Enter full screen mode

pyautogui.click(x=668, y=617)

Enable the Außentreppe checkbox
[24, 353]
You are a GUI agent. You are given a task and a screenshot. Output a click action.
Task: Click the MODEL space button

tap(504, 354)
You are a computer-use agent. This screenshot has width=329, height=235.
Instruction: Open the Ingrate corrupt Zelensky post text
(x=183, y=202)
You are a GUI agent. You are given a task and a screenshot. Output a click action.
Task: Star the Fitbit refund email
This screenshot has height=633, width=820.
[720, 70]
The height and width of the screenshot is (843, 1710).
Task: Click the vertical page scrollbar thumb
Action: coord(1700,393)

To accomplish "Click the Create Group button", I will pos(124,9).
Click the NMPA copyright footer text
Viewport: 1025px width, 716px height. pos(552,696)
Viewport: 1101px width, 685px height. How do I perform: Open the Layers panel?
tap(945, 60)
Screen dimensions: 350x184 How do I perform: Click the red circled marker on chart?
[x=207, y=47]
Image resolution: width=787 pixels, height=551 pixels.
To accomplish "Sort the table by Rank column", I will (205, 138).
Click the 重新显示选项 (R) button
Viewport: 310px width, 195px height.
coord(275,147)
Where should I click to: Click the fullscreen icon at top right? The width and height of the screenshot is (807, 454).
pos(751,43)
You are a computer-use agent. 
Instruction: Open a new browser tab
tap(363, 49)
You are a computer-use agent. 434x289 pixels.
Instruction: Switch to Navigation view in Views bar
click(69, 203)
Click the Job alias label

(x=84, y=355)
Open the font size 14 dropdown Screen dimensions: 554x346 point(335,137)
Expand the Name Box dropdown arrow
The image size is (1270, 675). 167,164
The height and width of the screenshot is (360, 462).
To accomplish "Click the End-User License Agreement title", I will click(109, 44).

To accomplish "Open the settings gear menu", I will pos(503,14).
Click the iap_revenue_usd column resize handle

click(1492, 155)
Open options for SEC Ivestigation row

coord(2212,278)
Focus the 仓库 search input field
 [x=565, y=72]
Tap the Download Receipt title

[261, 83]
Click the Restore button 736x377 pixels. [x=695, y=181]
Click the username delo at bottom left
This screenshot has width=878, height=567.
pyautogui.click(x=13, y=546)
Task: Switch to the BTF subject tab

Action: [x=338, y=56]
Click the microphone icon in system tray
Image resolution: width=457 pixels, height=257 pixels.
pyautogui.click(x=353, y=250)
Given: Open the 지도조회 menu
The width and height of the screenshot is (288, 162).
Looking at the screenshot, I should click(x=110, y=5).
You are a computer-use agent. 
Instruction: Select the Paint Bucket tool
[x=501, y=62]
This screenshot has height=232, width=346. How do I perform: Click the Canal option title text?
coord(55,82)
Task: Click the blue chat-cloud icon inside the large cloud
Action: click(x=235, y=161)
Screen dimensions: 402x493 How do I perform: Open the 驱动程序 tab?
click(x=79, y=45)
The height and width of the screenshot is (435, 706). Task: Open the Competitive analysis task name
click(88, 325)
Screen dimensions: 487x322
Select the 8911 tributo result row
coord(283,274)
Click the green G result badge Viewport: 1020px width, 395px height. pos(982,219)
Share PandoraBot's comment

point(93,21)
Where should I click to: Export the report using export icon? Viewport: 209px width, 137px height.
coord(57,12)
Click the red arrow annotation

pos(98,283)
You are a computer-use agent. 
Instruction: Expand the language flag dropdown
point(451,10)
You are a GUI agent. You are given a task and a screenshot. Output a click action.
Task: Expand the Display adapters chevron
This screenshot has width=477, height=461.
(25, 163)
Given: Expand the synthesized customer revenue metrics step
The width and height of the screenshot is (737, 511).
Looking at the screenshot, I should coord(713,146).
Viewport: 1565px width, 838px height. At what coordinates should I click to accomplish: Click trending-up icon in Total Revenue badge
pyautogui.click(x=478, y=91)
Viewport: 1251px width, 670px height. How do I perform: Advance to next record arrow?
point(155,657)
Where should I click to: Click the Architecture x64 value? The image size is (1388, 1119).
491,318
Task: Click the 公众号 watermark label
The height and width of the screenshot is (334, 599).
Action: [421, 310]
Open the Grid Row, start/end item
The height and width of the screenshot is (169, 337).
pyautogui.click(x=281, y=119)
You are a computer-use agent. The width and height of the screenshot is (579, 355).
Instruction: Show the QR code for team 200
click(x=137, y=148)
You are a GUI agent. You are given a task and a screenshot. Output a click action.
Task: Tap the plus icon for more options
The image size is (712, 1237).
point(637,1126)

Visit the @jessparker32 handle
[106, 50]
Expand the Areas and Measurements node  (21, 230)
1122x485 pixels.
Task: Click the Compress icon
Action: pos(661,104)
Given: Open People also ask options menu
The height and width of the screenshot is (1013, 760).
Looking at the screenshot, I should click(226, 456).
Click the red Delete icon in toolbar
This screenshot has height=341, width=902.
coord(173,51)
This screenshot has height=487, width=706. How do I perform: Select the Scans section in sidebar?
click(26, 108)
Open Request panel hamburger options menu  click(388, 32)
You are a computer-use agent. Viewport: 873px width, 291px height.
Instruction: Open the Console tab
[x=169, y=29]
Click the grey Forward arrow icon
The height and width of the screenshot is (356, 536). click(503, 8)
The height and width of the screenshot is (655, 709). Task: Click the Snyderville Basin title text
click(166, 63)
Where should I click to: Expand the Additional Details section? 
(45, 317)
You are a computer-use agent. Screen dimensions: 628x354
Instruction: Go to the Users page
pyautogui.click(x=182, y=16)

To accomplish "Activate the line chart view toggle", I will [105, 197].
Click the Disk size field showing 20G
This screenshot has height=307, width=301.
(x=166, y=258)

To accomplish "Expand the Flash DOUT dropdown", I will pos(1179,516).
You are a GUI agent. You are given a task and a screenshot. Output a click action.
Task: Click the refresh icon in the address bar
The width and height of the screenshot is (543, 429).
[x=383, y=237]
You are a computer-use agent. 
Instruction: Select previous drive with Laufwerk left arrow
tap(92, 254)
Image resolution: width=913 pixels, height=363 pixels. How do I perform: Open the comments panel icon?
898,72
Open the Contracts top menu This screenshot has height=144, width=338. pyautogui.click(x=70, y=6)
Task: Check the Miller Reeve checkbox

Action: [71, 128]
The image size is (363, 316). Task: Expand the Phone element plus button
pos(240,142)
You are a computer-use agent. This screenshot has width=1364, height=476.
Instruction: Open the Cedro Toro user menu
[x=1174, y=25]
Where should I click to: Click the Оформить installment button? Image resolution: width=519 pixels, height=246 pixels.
····················
▸ **ASSIGNMENT**: Go through the records above. Copy each line in which the string "computer" appears.

▸ **FINAL ANSWER**:
You are a computer-use agent. This screenshot has width=329, height=235.
You are a computer-use agent. 
You are a computer-use agent. 434x289 pixels.
You are a computer-use agent. 
You are a computer-use agent. 
You are a computer-use agent. The width and height of the screenshot is (579, 355).
You are a computer-use agent. Viewport: 873px width, 291px height.
You are a computer-use agent. Screen dimensions: 628x354
You are a computer-use agent. 
You are a computer-use agent. This screenshot has width=1364, height=476.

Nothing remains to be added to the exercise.